PASSAGE FOR REVIEW Start Marker
After another moment, he began:
“As you are now,” he declared, “so I once was. As I am now, so you will be. You will be tempted to smile when I tell you that I am middle-aged and corrupt.”
There was a scattering of snickers.
“You should resist the temptation,” he continued. “Twenty-five years from now you will be ineluctably middle-aged and, unless you hear and heed what I say today, just as ineluctably corrupt.”
Was it the quality of his voice? Or maybe that he was not speaking about the abounding evils outside our walls, but with a calm melancholy about his own? Whichever, he had my attention.
“You will not believe me, and you should not,” he said, “because what I say at my age should be unbelievable at yours. But you should hear me out, because I know more than you do in one respect: you know only what it is to be young, while I know what it is to be both young and old.
In any case, I will not lie to you in order to make you feel good. You will be old much longer than you are young, and I would rather that you believed me the longer time than the shorter.”
It would be incorrect to say his words transfixed me, unless the image evoked was that of the moth fixed and struggling hopelessly on the point of the collector’s pin. His voice was relentless:
“A cynic once said that he would not give a hang for a man who wasn’t a socialist before he was twenty or who was one after that. I do not know if socialism is a good ideal, but I know that it is an ideal and I know that the cynic was confident that you would lose your ideals. You may even have trifled, in your springtime, with such radical aberrations as pacifism. But you will soon stop trifling; and when, at thirty, you have already begun to molder, your friends will tell you that you have mellowed.”
PASSAGE FOR REVIEW End Marker
DATASET ENTRIES Start Marker
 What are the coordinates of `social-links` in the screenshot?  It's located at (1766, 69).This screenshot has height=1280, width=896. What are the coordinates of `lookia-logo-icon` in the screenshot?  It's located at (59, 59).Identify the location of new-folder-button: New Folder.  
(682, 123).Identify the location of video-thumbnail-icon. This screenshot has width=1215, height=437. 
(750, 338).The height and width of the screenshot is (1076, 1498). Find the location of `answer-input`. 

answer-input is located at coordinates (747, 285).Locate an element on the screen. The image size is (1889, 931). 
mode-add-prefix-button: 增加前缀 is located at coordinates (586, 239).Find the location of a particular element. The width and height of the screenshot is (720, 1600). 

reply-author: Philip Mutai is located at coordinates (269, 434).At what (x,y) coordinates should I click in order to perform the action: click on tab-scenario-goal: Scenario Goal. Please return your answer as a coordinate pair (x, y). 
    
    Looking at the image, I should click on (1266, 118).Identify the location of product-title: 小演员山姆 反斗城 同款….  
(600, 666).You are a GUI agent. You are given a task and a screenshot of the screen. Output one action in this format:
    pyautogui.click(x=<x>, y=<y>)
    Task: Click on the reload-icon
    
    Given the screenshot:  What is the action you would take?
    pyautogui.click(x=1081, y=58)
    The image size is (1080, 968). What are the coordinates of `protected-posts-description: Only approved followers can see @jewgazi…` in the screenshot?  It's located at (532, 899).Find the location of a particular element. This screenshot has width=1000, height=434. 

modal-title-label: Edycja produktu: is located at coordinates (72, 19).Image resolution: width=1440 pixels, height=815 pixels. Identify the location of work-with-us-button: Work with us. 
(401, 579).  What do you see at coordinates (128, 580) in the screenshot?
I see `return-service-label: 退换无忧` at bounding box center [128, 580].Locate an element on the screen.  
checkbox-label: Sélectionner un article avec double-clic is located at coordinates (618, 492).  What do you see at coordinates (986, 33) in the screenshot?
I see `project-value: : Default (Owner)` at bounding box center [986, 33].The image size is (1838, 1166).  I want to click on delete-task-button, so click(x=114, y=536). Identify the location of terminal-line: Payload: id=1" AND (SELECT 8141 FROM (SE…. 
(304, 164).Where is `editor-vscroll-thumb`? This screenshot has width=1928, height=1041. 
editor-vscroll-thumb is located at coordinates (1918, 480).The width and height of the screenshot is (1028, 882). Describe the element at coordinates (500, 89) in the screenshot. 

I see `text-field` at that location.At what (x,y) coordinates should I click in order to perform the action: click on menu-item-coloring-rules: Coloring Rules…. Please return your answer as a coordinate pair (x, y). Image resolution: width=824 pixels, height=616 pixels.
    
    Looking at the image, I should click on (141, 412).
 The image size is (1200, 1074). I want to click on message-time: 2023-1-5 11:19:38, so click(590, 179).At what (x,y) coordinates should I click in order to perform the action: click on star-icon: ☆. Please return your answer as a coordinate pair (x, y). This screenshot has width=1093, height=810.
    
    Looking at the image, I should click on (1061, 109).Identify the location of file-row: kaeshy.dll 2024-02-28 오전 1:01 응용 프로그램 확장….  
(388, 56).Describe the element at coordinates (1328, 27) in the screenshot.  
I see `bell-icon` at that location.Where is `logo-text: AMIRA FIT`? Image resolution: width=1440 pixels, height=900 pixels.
DATASET ENTRIES End Marker
USING THE INFORMATION:
1 - Please copy the speech excerpt from "After another moment, he" to "young and old.".
2 - Answer these questions about the speech excerpt:
(a) How many years from now does the speaker say the listeners will be middle-aged?
(b) What two things does the speaker tell the listeners they will be tempted to smile at hearing?
(c) At what age does the speaker say the listeners will already have begun to molder?

YOUR RESPONSES:
1 -
After another moment, he began:
“As you are now,” he declared, “so I once was. As I am now, so you will be. You will be tempted to smile when I tell you that I am middle-aged and corrupt.”
There was a scattering of snickers.
“You should resist the temptation,” he continued. “Twenty-five years from now you will be ineluctably middle-aged and, unless you hear and heed what I say today, just as ineluctably corrupt.”
Was it the quality of his voice? Or maybe that he was not speaking about the abounding evils outside our walls, but with a calm melancholy about his own? Whichever, he had my attention.
“You will not believe me, and you should not,” he said, “because what I say at my age should be unbelievable at yours. But you should hear me out, because I know more than you do in one respect: you know only what it is to be young, while I know what it is to be both young and old.

2 -
(a) Twenty-five years.
(b) That he is middle-aged and corrupt.
(c) At thirty.